According to General Atomics, which makes the pod, “it is a broad spectrum, passive Electronic Support Measure (ESM) payload designed to collect and geo-locate signals of interest from standoff ranges.” That gives it the ability to collect enough data about the battlespace to better drive decisions while being far enough away from some kinds of enemy defenses to be able to survive.

It is a variant of the baseline Scalable Open Architecture Reconnaissance (SOAR) pod that enables the drone to detect enemy radar and communications emitters at standoff distances. It provides real-time targeting information which can be instantly disseminated for exploitation or stored for further analysis.
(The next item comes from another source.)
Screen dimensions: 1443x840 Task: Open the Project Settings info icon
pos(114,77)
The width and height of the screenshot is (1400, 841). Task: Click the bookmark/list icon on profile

The 634-pound SOAR pod, mounted the Reaper can carry under its wing, was jointly developed by General Atomics and L3Harris.

A rendering of the Scalable Open Architecture Reconnaissance (SOAR) pod made by General Atomics and L3Harris. General Atomics

The Marine Corps was comparatively late to the dance when it came to Reapers, which have been used for nearly two decades by the Air Force and Central Intelligence Agency. It began operating two MQ-9s leased from General Atomics in 2018. In late 2020, the service was granted authorization to purchase the first two MQ-9A Block 5 extended-range Reapers. They offer a vast capability boost compared to the much smaller legacy RQ-7 Shadow and RQ-21 Blackjack drones. By 2025, the Marines plan to field 18 Reapers.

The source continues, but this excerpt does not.